*Work item*
Working through the data below, reproduce word for word the line with "Click the 구분 column header" and every line after it, both ends included, and omit the pictures.

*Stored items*
= = = = =

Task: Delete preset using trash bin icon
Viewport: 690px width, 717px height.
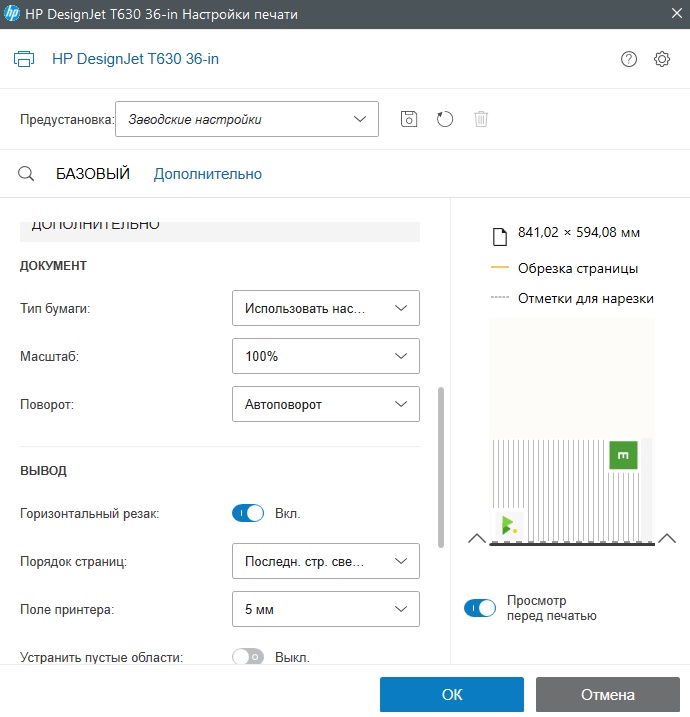Action: tap(481, 119)
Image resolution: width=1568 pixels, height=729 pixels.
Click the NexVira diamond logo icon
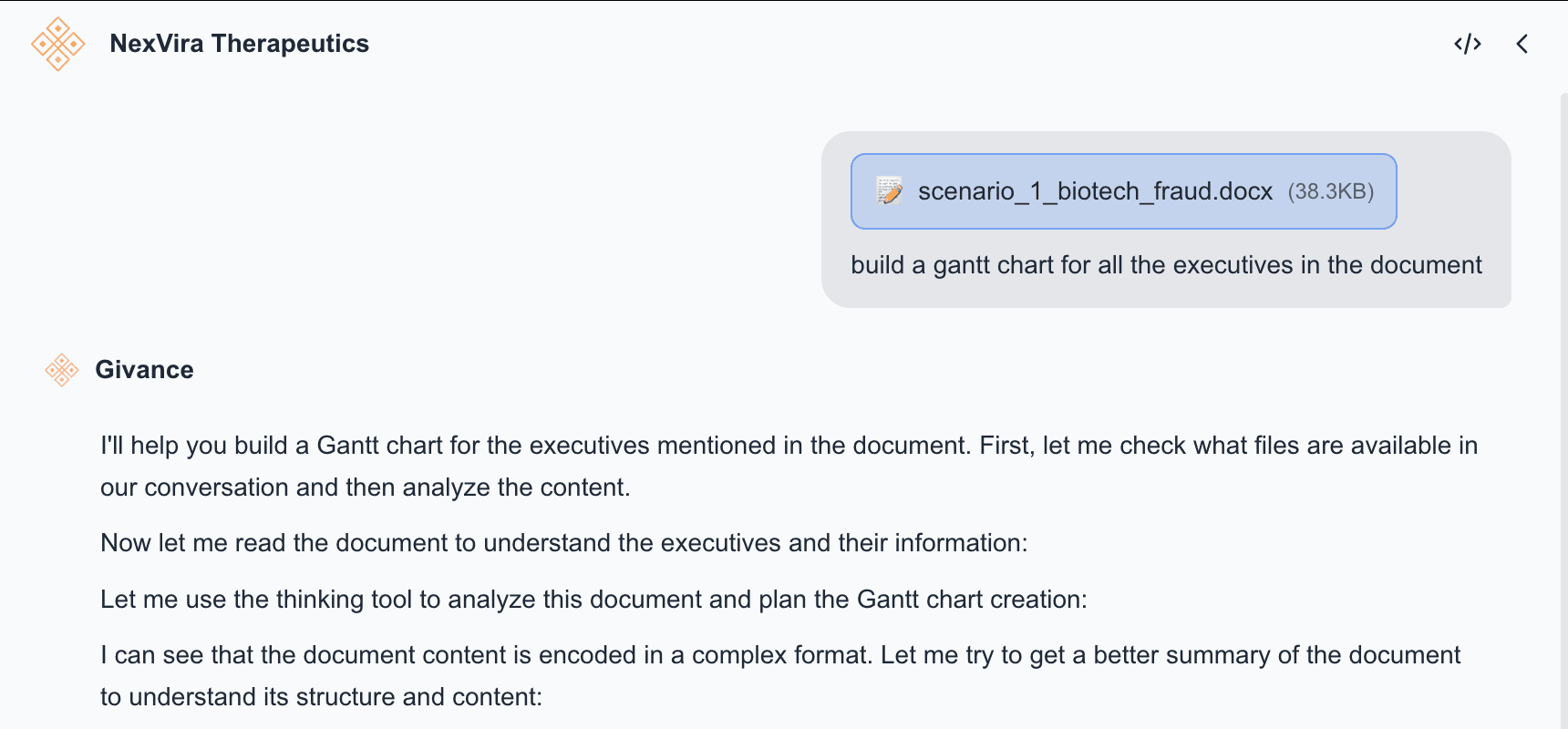click(x=57, y=44)
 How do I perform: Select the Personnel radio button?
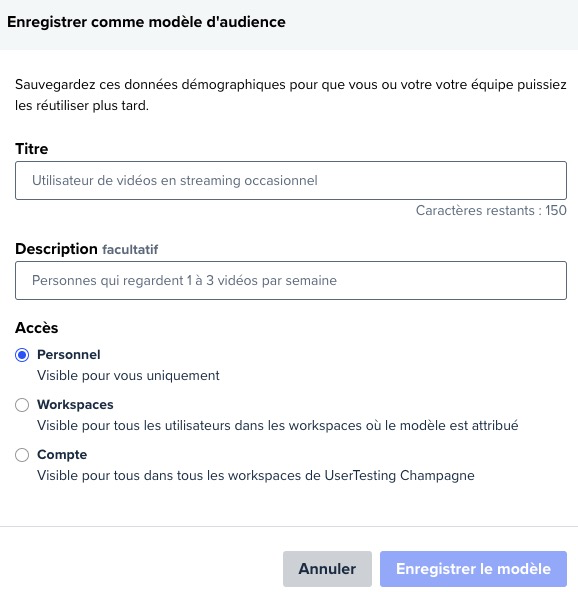click(x=22, y=355)
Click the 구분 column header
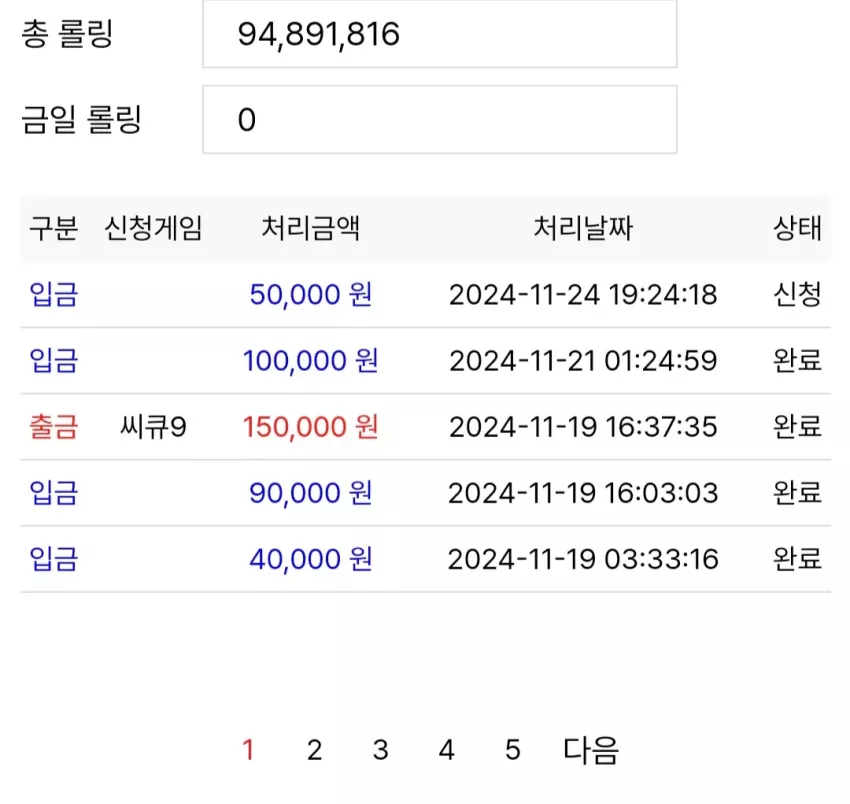The image size is (850, 804). tap(54, 228)
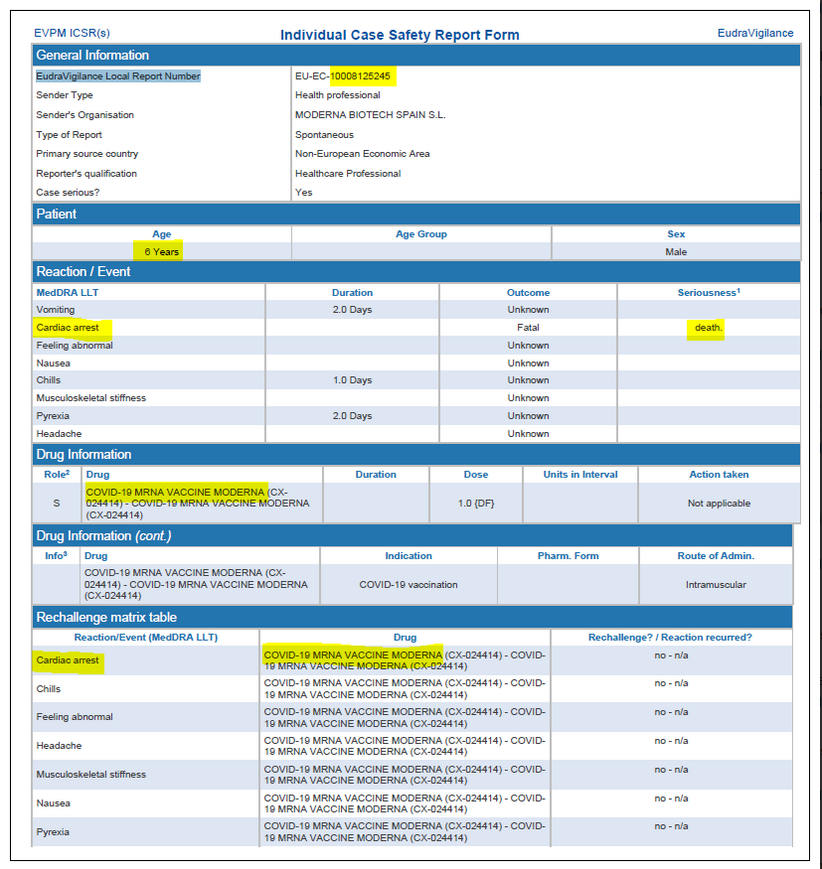Click the highlighted death. seriousness entry
This screenshot has height=869, width=822.
pos(708,327)
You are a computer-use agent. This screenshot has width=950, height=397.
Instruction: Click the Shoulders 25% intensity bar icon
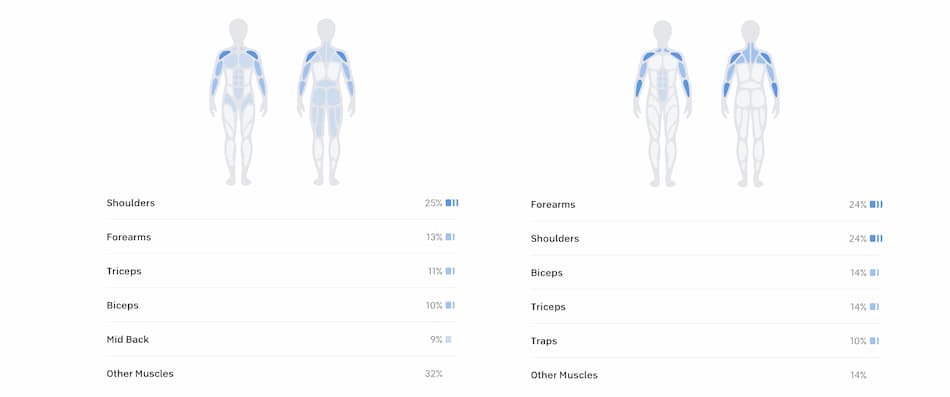pos(452,203)
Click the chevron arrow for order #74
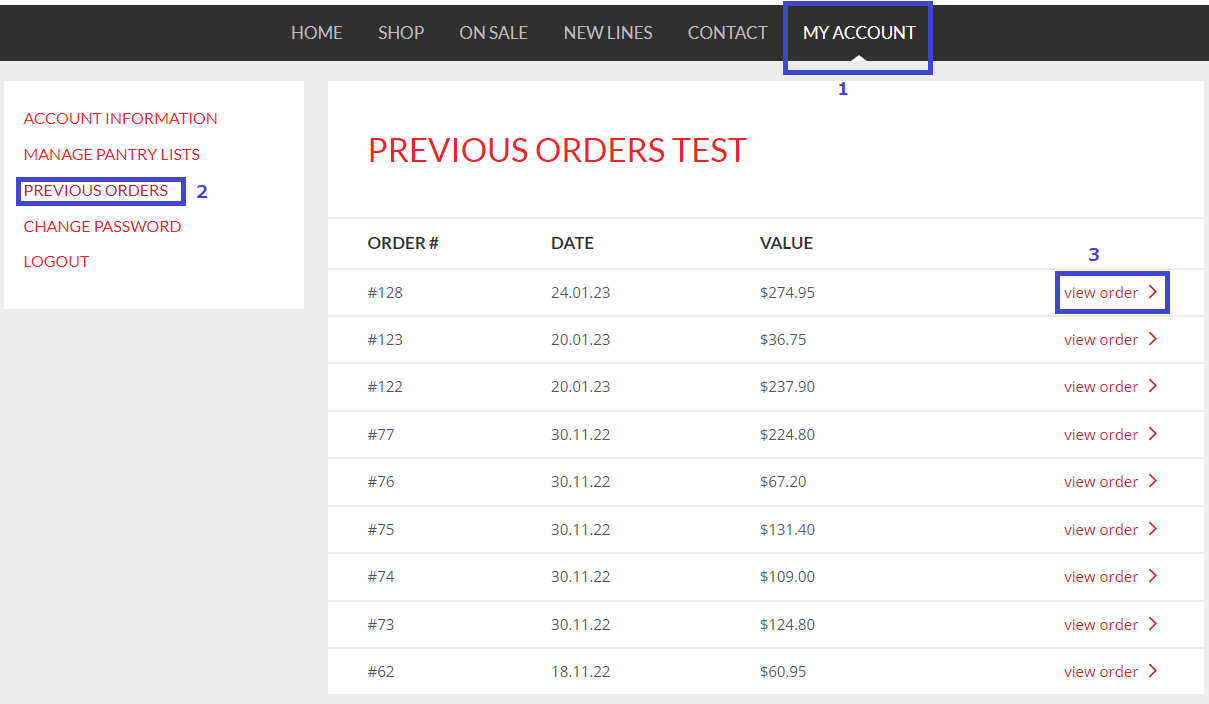This screenshot has height=704, width=1209. pos(1153,576)
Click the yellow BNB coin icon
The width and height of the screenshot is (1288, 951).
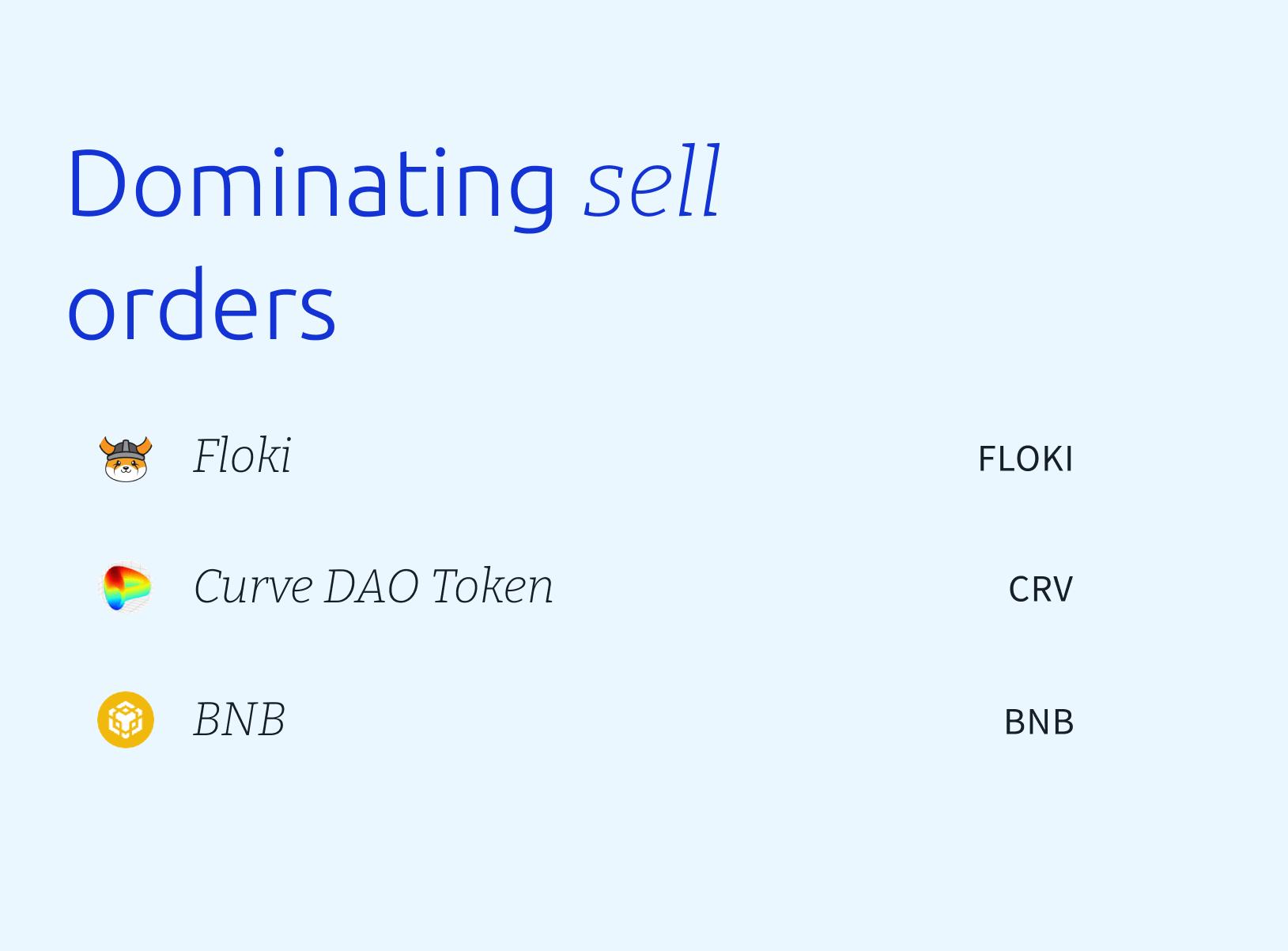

= = = = =

*Your solution*
Click the 구분 column header
The image size is (850, 804). tap(54, 228)
Click the highlighted death. seriousness entry
This screenshot has height=869, width=822.
pos(708,327)
You are a computer-use agent. This screenshot has width=950, height=397.
Instruction: Click the Shoulders 25% intensity bar icon
pos(452,203)
Click the chevron arrow for order #74
This screenshot has height=704, width=1209. pos(1153,576)
Click the yellow BNB coin icon
The width and height of the screenshot is (1288, 951).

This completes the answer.